Como fazer a cura UV corretamente: A verdade sobre as lâmpadas de iodeto de gálio
Já aconteceu de um revestimento parecer perfeito na superfície, mas, ao analisar mais de perto, ver que o interior ainda estava em estado líquido? Isso é chamado de “superfície não curada”, e é um grande problema para quem deseja ter uma linha de produção eficiente.
As lâmpadas tradicionais a vapor de mercúrio são boas, mas nem sempre conseguem penetrar em revestimentos espessos. É por isso que desenvolvemos as lâmpadas de iodeto de gálio. Alteramos a composição química dentro do tubo, de modo que a luz emitida tenha comprimentos de onda UV mais longos.
Basicamente, isso permite que a luz penetre mais profundamente no revestimento, facilitando assim a cura das resinas.
O fator calor
Essas lâmpadas foram projetadas para serem substitutas diretas das lâmpadas convencionais, ou seja, se encaixam perfeitamente nos equipamentos existentes. Porém, como elas emitem mais energia, ficam mais quentes. Se você as usar na potência máxima, é essencial garantir que os sistemas de refrigeração funcionem corretamente. Se o invólucro de quartzo esquentar demais, os eletrodos podem se danificar ou o quartzo pode ficar turvo. Isso acaba com uma lâmpada que seria perfeita.
Funciona mesmo?
Não nos importamos com os valores brutos de potência – são apenas números. O que importa é a eficácia real da cura: o revestimento realmente se cura completamente? É resistente? Passa no teste de risco?
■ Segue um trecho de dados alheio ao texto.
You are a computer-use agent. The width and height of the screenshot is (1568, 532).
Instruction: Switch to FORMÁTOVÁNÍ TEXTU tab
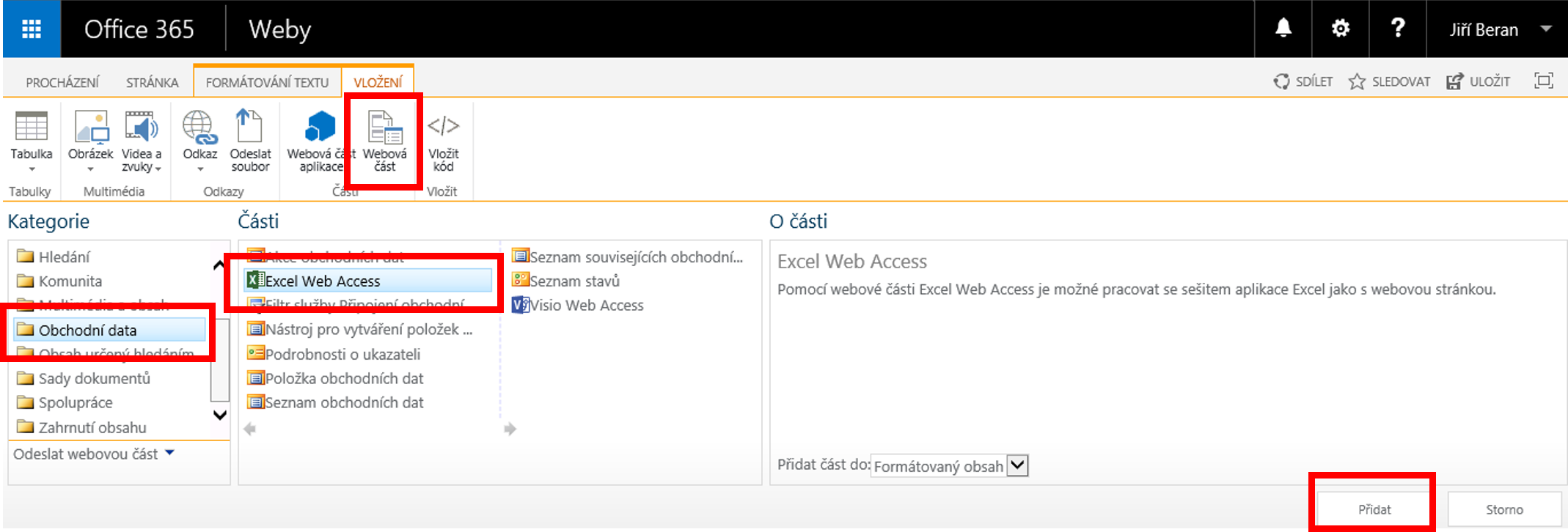[x=267, y=82]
Comparamos nossas lâmpadas com as melhores do mercado. Se a velocidade ou intensidade da cura não atingir esses padrões, devolvemos seu dinheiro. Simples assim.
Configuração
Coloque as lâmpadas nos dispositivos adequados e faça um teste. Verifique a profundidade de cura. Se o revestimento ainda não estiver completamente curado, provavelmente significa que o pico de luz não está no ponto ideal para o fotoiniciador. Nesse caso, avise-nos. Podemos ajustar a concentração de gálio até encontrar o valor ideal para sua aplicação específica.